**GESTELLTE AUFGABE A:** Prüfe für jede der folgenden Aussagen, ob sie mit dem Ausgangstext übereinstimmt, und antworte jeweils mit Ja oder Nein und den wörtlich zitierten entscheidenden Worten des Textes. (i) Dem Schreiber hat der zweite Teil von Cölestin besser gefallen als der erste. (ii) Der Schreiber rät, den Namen Herbelsamer häufiger zu verwenden. (iii) Was ihm besonders gefiel, hat der Schreiber durch Parenthesen markiert.
**GESTELLTE AUFGABE B:** Ändere im Ausgangstext alles von „Guten Morgen, Alter!“ bis hinunter zu „zu sagen? .“, indem du „Salomon“ durch „David“ ersetzt, und gib diesen Abschnitt vollständig wieder.
**GESTELLTE AUFGABE C:** Führe den Ausgangstext mit der Kritik an Cölestin nach seinem letzten Satz weiter.

**AUSGANGSTEXT:**
Guten Morgen, Alter! Hier mein Aufsätzchen für Primas. Sollt’ ich über sein Alter (71 Jahr) irren, so bessere esHab’ ich etwas über einander gesetzt, so streich eines davon. Daß Salomon 40 Jahr regierte, brauch’ ich wol nicht in der Note zu sagen? .

Von Cölestin hat mir bei weitem der erste Theil mehr gefallen als der zweite; was am meisten daher kommt, daß er nicht mehr spricht und mithin ohne die vorige Selbstironie. Da man ferner nach dem ersten den Charakter und dessen Leben nur als Holspiegelbild karikierender 〈idealisierender〉 Selbstironie kannte: so paßt nachher das Spiegelbild wirklichen Lebens nicht gut; und noch weniger die ernsthaften Bemerkungen, er sei den Kleinstädtern lächerlich vorgekommen. Ja, wenn ers selber mit dem größten Erstaunen erzählte! Auch nimmt man an seinem wirklichen Schicksal im zweiten Theile so wenig Interesse, als am wirklichen Schicksale eines Traums. Lasse diesen also weg, oder, da so viele gute all gemeine Bemerkungen darin vorkommen, lass’ ihn selber erzählen und bringe die Bemerkungen etwan als eigne Noten an. Eine Haupt-Note hast du überhaupt zu machen, (kannst sie sogar ihm selber in den Mund geben,) nämlich daß er nach der (damaligen) Ästhetik selber ein lebendig herum gehendes Gedicht und athmendes Selbstepos sein wolle; denn zur Zeit seiner Entstehung war deine Satire auf die stoflose Darstellung deutlicher als jetzt. Eine ähn liche Note mache bei Geschmack. Weitläuftige oder zu kalte Ausspinnungen hab’ ich durch Parenthesen mit Rand-Nummern andeuten wollen; das mir besonders Gefallende durch steilrechte Striche. — Zu lesen ist oft das Eingebesserte schwer, zumal da deine jetzige Dinte es für unsittlich hält, die Unschuld des Papiers anzuschwärzen. Den komischen Namen Herbelsamer solltest du öfter anbringen.

**ROHDATEN:**
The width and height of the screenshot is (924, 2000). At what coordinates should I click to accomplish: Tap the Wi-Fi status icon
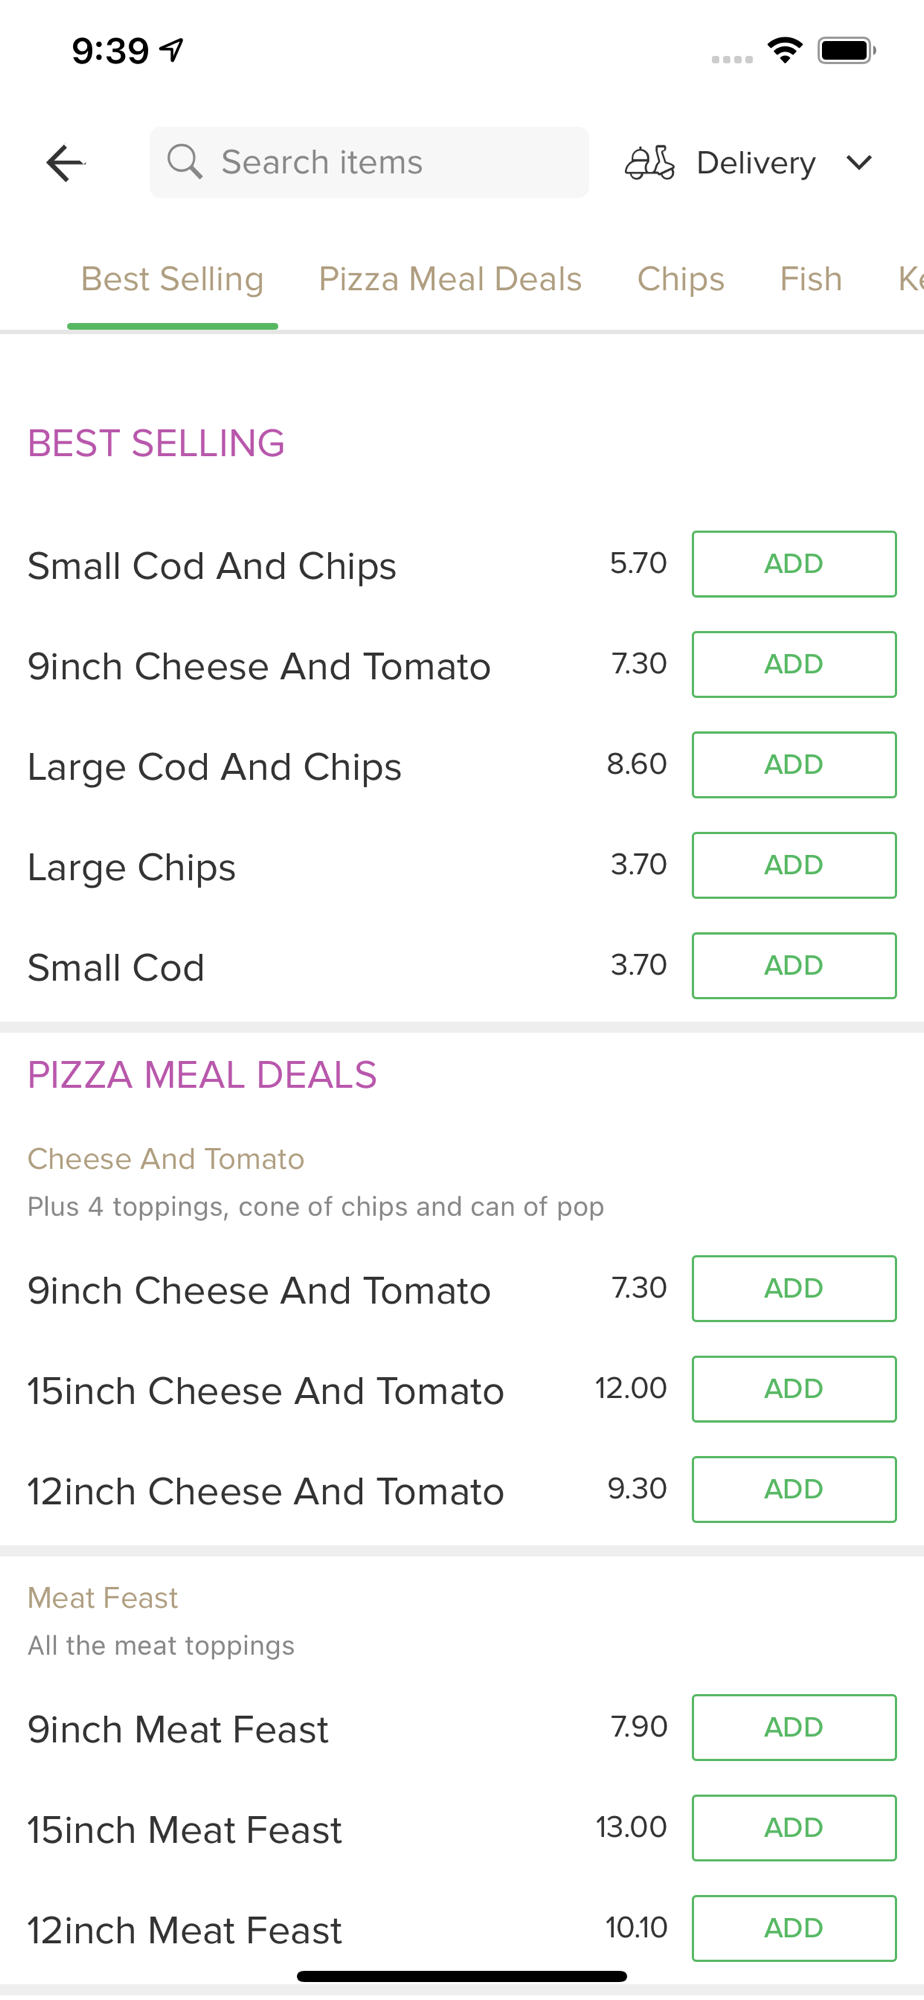pos(785,50)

**ERWARTETE ANTWORT A:**
(i) Nein: „Von Cölestin hat mir bei weitem der erste Theil mehr gefallen als der zweite“
(ii) Ja: „Den komischen Namen Herbelsamer solltest du öfter anbringen.“
(iii) Nein: „das mir besonders Gefallende durch steilrechte Striche“

**ERWARTETE ANTWORT B:**
Guten Morgen, Alter! Hier mein Aufsätzchen für Primas. Sollt’ ich über sein Alter (71 Jahr) irren, so bessere esHab’ ich etwas über einander gesetzt, so streich eines davon. Daß David 40 Jahr regierte, brauch’ ich wol nicht in der Note zu sagen? .

**ERWARTETE ANTWORT C:**
[Folgen Einzelbemerkungen]

So viel über den 1ten Theil, wobei ich noch manches mag vergessen haben. Ich setze meinen Titel zum Pfande, daß du bald einen Titel für das Buch bekommst von mir.

Heute sehen wir uns wieder. Den Emanuel hab’ ich das vorige mal nach der langen Trink-Session glücklich nach Hause gebracht, indem ich ihn fest nicht am Vorder-sondern am Hinterarme führte. Auch wartete ich zum Überfluße ab, bis er seine Hausthüre aufgebracht hatte; er dankte mir aber sehr dafür. Wie ich selber nach Hause gekommen, weiß ich aus Mangel eines Zeugen, weniger genau.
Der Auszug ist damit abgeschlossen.